Не в силах ответить, Пьер вновь обнял Орландо, взволнованный пылкостью этого старика, который говорил о своем родном городе, как говорят в тридцать лет о любимой женщине. Этот отважный поседевший лев, непоколебимо веривший в близкое возрождение Италии, казался Пьеру таким красивым, таким величавым. И тут же перед аббатом опять возник образ другого величавого старца, кардинала Бокканера, столь же упорного в своей вере, ни в чем не изменившего своей мечте, готового погибнуть под развалинами, если обрушится небо. Оба старца стояли друг против друга на разных концах города, в ожидании грядущего, и только две их высокие фигуры выделялись на горизонте.
Когда Пьер, попрощавшись с Прада, вышел на улицу Двадцатого Сентября, у него было одно желание: поскорее вернуться в палаццо на улице Джулиа, уложить саквояж и уехать.

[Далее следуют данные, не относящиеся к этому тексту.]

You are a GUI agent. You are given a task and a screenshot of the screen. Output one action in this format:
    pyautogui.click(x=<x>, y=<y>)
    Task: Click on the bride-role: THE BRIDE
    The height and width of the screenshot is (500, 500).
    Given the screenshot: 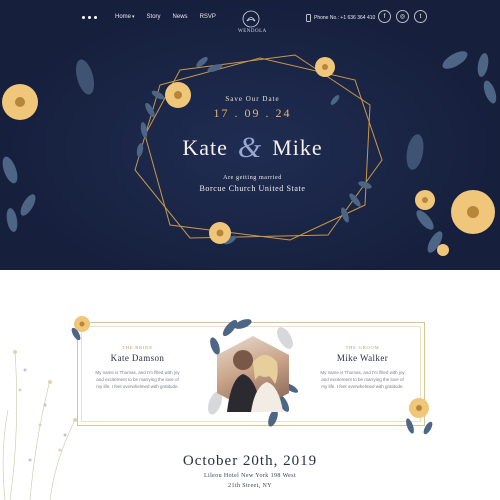 What is the action you would take?
    pyautogui.click(x=138, y=348)
    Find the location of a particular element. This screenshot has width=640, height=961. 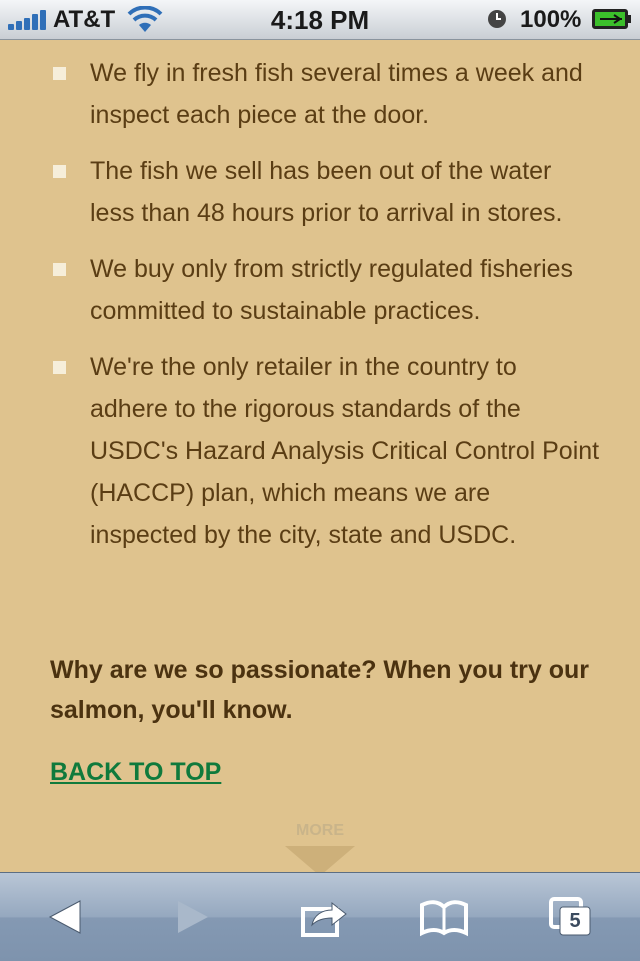

share-icon is located at coordinates (324, 919).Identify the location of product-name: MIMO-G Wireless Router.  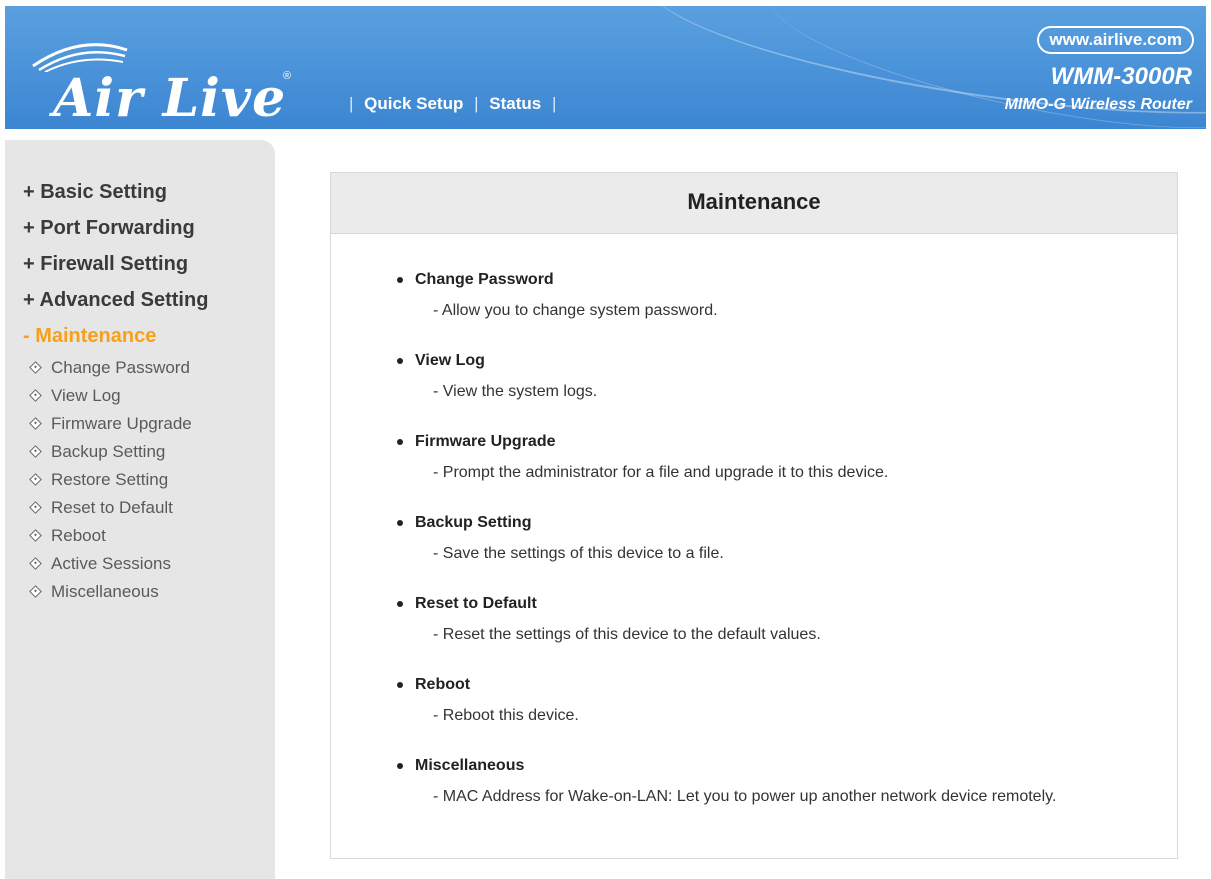
(1098, 104).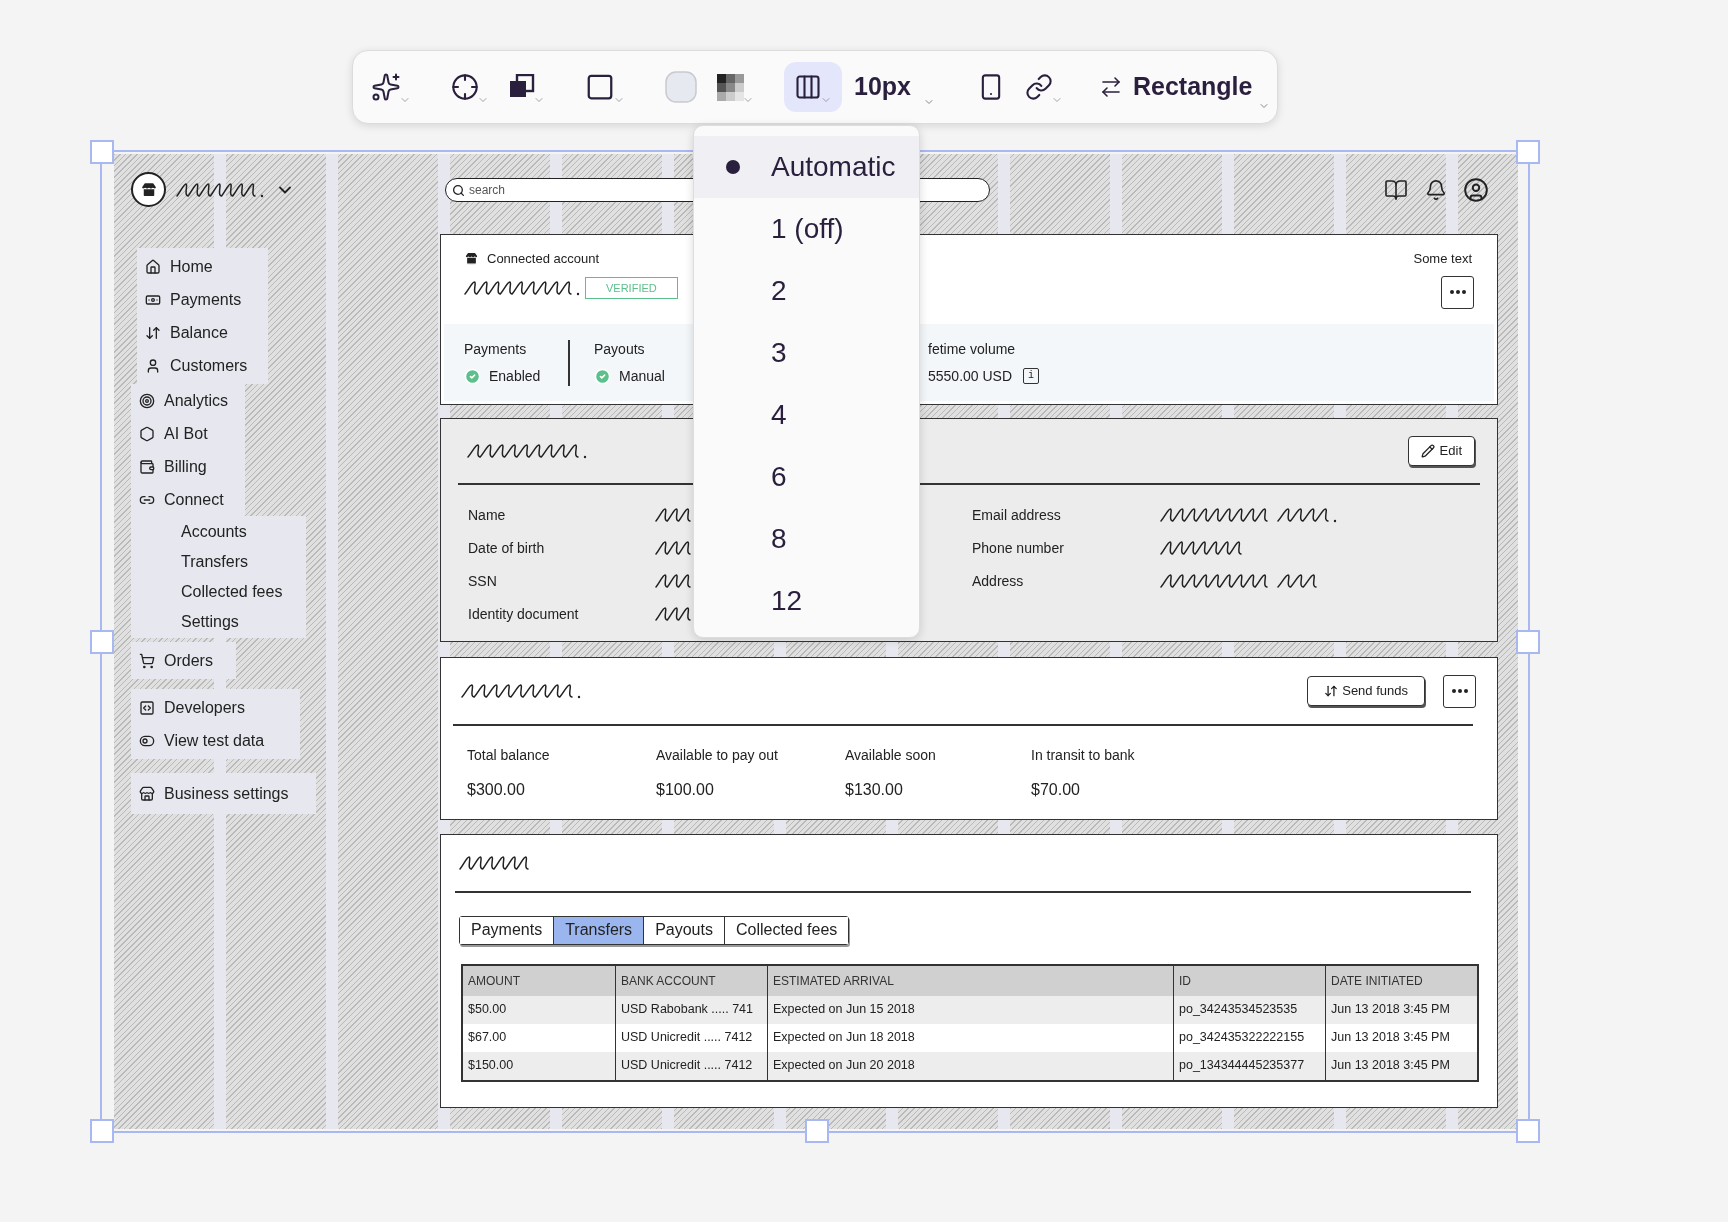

Все прощальные визиты были сделаны, ему оставалось лишь зайти к донне Серафине и кардиналу, чтобы поблагодарить их за доброту и гостеприимство. Их двери раскрылись только для него, так как после похорон они никого не принимали. Когда наступили сумерки, Пьер оказался совсем один в большом темном дворце, лишь Викторина разделяла его одиночество. Он выразил желание поужинать с доном Виджилио, но служанка сообщила, что секретарь тоже заперся у себя; а когда Пьер постучался в спальню аббата, соседнюю с его комнатой, чтобы пожать ему руку на прощание, он не получил ответа и понял, что бедняга в приступе подозрительности не хочет его видеть, боясь навлечь на себя беду. Итак, Пьер покончил со всеми делами; поезд уходил в десять семнадцать, поэтому он условился с Викториной, что она накроет маленький столик в его комнате и подаст ужин, как обычно, в восемь часов. Она сама принесла ему лампу и хотела уложить его белье. Но он решительно отказался от ее помощи, и служанка ушла, предоставив ему без помехи упаковывать саквояж.